The listings include positions for reservations agents, accounting managers, portfolio and marketing analysts, compliance coordinators, a growth research coordinator and post-acquisition integration manager. The company also has plans to hire several software engineers.
“We’re going everywhere from entry-level analysts — recent college graduates or those into their first or second jobs — all the way up to a director of business intelligence and senior finance people,” said Amber Knight, the company’s Boise-based senior director of corporate development.
Airbnb revolutionized the vacation rental industry by providing listings online and allowing guests to book reservations themselves. Vacasa (pronounced vuh-KAH-suh) offers that service but also maintains the homes, a service traditionally provided by local management companies.
Vacasa was founded in 2009 in Portland, but cofounder and CEO Eric Breon lived in Boise and ran the company from here during its early years. He now lives in Portland.
Vacasa maintains a Downtown office at 121 N. 9th St. With the staff expansion, it plans to move next spring to another Downtown location with 13,000 square feet, twice as much space as it has now.
As the sharing economy expands, the company says it has enjoyed 70 percent revenue growth this year. With the new investment, Breon predicts revenue next year could double.
The money came Tuesday from a group of private equity investors led by Riverwood Capital, a Silicon Valley firm. The cash will help pay for new hires and new office space in both cities.

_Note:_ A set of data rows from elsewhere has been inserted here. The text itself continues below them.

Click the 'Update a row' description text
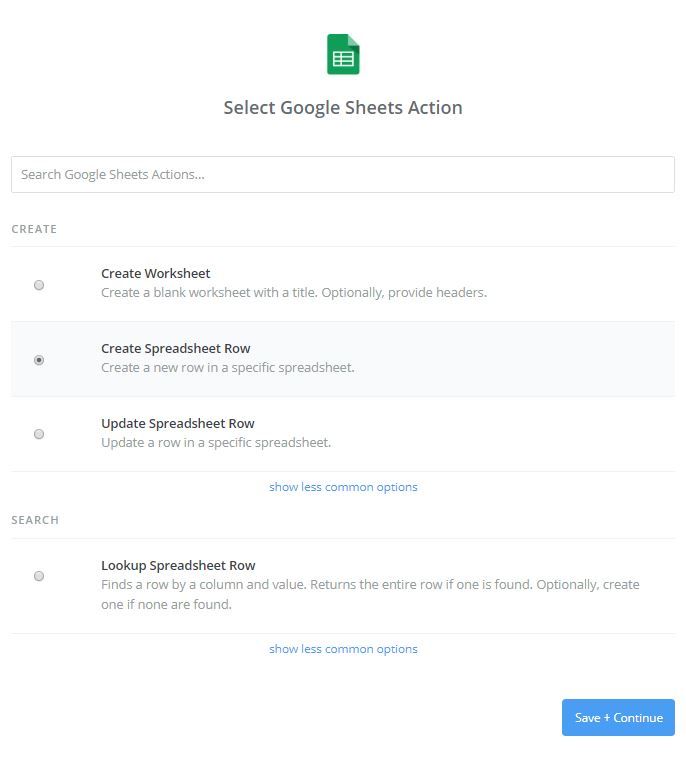Image resolution: width=686 pixels, height=759 pixels. 216,442
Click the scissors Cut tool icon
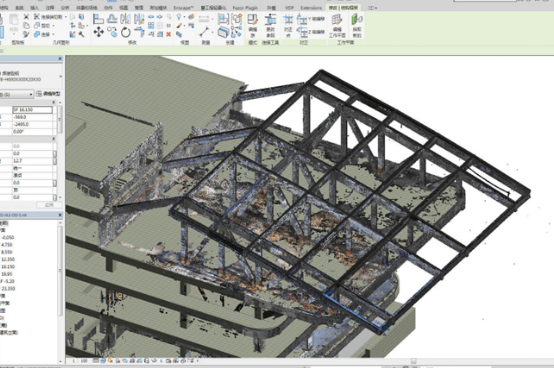 [x=26, y=17]
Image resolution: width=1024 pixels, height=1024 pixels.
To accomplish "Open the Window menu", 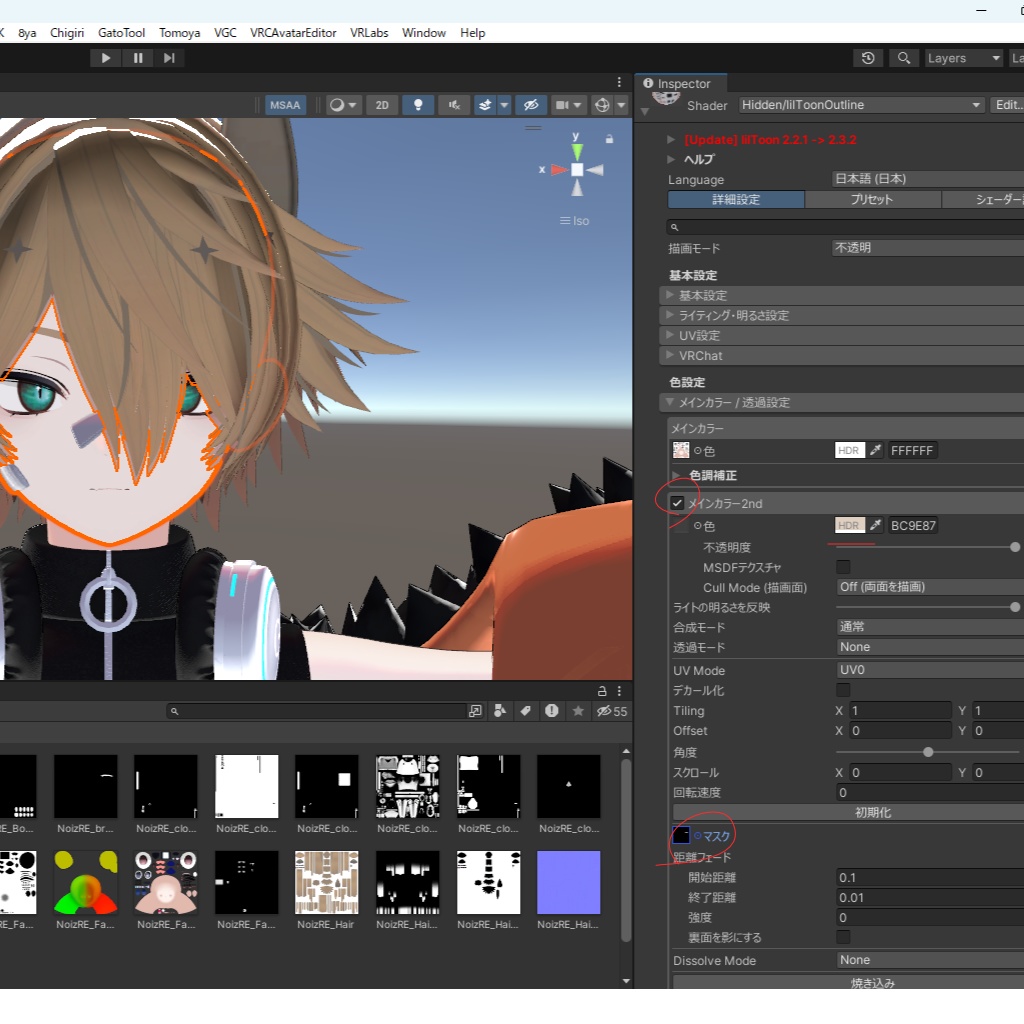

“Travelers globally have continued to show increasing demand for vacation rentals,” said Jeff Parks, a Riverwood founding partner, in a statement. “We are excited to be partnering with the Vacasa team as they continue to aggressively invest in new technology and bring their offering to new markets.”
Breon said Vacasa wants to become the nation’s largest vacation rental manager and plans to be in all of the nation’s major markets in the next two years. It makes money by charging booking fees, providing housekeeping and other services. It lists properties online, with prices continually adjusted based upon demand.
The properties are typically owners’ second homes that may sit idle for much of the year.
“They look to us to help them manage their property and take great care of it and have it ready for them when they want to go on vacation themselves,” Breon said. “And, for the rest of the year, help them make really good money on it.”
As it has grown, Vacasa has bought 60 mostly small property-management companies. The company believes technology and scale can make vacation rental management highly efficient and profitable, Breon said.
Vacasa manages more than 6,000 vacation rentals, including 256 homes in 18 Idaho communities. A large share of the rentals are in Oregon. In Idaho, Sun Valley offers the most rentals, 53, followed by McCall with 47 and Boise with 43.
“We can actually make homeowners more money by managing their homes through Vacasa than they could on their own,” Breon said. “We’re really good at marketing properties. We’re really good at pricing properties. And so the value we create there means that homeowners actually end up with more money in their pocket.”
Vacas has 1,600 employees. Salaries for the coming Boise jobs vary. Pay for reservation agents starts at $14 an hour. Pay for the compliance coordinator begins at $15 an hour.
In late August, a Portland homeowner sued the company, saying it had collected more in fees than it was entitled to under her contract. Barbara Fisher said Vacasa was entitled to a management fee of 35 percent, but that it collected extra fees from renters that pushed its take up to nearly 50 percent.
“We’re aware of Ms. Fisher’s complaints and we believe they have no merit,” the company said in a statement.
Vacasa said it “clearly disclosed” the additional fees charged to guests and that the homeowner was not entitled to those charges.